Realmente o ato de abandonar os próprios filhos, muitas vezes por motivos banais, encontra relatos em diferentes épocas da história. Muitas histórias de abandono faziam parte, inclusive, do imaginário popular, como o relato bíblico de Moisés, ou a história dos dois órfãos – Rômulo e Remo – que teriam sido alimentados por uma loba e, mais tarde, fundado a cidade de Roma. Mas se olharmos em retrospecto, o século XVIII pode ser apontado como o primeiro século de um enjeitamento em massa de crianças: do ponto de vista social, as práticas se alternavam e, especialmente o infanticídio – ato de matar a prole – foi sendo deixado de lado em favor da ideia do abandono. Ao mesmo tempo, as instituições de acolhimento que vão se sedimentando por toda a Europa e nos espaços coloniais faziam questão de manter o sigilo como condição imprescindível do abandono. Assim, na virada do século XVII para o século XVIII é possível constatar o aumento considerável de crianças enjeitadas, em índices que, muitas vezes, ultrapassavam os 20% dos nascidos. Não é puramente retórico, estamos falando de milhares de recém-nascidos que eram descartados pelas famílias e passavam a viver na casa de outros ou em instituições. Acho que é possível falar de uma verdadeira banalização do ato de abandonar, desresponsabilizando os pais. Claro que, em muitos casos, as famílias não tinham condições efetivas para criarem seus filhos, mesmo que quisessem, mas o fenômeno do abandono não se resumia a isso, muito pelo contrário. A atitude de abandonar passou a ser condenada e deixou de ser utilizada por algumas parcelas da população a partir do século XIX, mas demorou bastante para que o abandono se tornasse episódico. No Brasil, por exemplo, a última roda dos expostos data de meados do século XX.

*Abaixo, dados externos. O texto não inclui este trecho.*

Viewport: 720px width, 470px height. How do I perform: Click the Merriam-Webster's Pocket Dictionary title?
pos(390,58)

2. No caso estudado, a câmara se negou, a princípio, a pagar a criação de enjeitados mestiços. O que determinava a lei em relação aos enjeitados?
Em todo o império português o financiamento dos expostos estava regulamentado desde o século XVI, com as chamadas Ordenações Manuelinas: era, em tese, uma obrigação das câmaras municipais, que, inclusive poderiam lançar impostos sobre a população para que custeassem a criação de todos os expostos até que completassem os sete anos de idade. Na América portuguesa, esse era um assunto controverso e muitas vezes negligenciado, em parte porque o financiamento universal dos expostos dizia respeito também a mestiços. Em Vila Rica nunca houve uma “roda dos expostos” que centralizasse o acolhimento de recém-nascidos; as crianças eram deixadas nas soleiras das portas, nas igrejas e ruas de maior movimento. Mas o maior empecilho inicial foi a relutância da câmara em financiar os enjeitados mestiços, porque considerava que a ajuda aumentaria o número de abandonados e que esse tipo de auxílio deveria se resumir a famílias brancas e honradas. Até agora, esse tipo de conflito pôde ser constatado, além de Vila Rica, em Mariana e em Recife.

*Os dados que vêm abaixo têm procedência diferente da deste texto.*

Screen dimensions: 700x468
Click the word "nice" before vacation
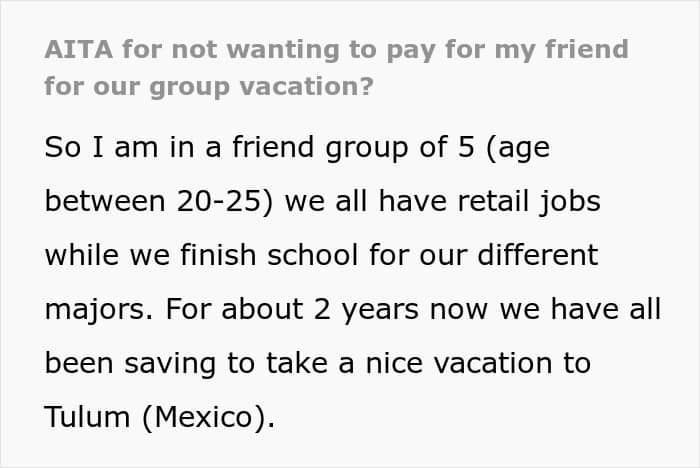394,363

3. Mas, segundo seu livro, houve muitas vilas que sequer instituíram o auxílio...
Sim, em muitas vilas e arraiais não houve auxílio, o que revela o caráter popular do abandono como prática social. A criação dos enjeitados era compreendida como uma tarefa comunitária, ou dos “outros”, como sugere o título do livro. No momento do nascimento o mais importante era o batismo como garantia da salvação da alma. Depois, o cotidiano do abandono conservou traços mais práticos: caso não pudesse mais ficar com o enjeitado, a família que o acolheu repassava-o para outras tantas quanto necessárias, havendo casos de crianças que circulavam por diversas famílias até poderem viver de forma mais independente.
O lançamento é nesta quinta, na Livraria FGV. Todos convidados!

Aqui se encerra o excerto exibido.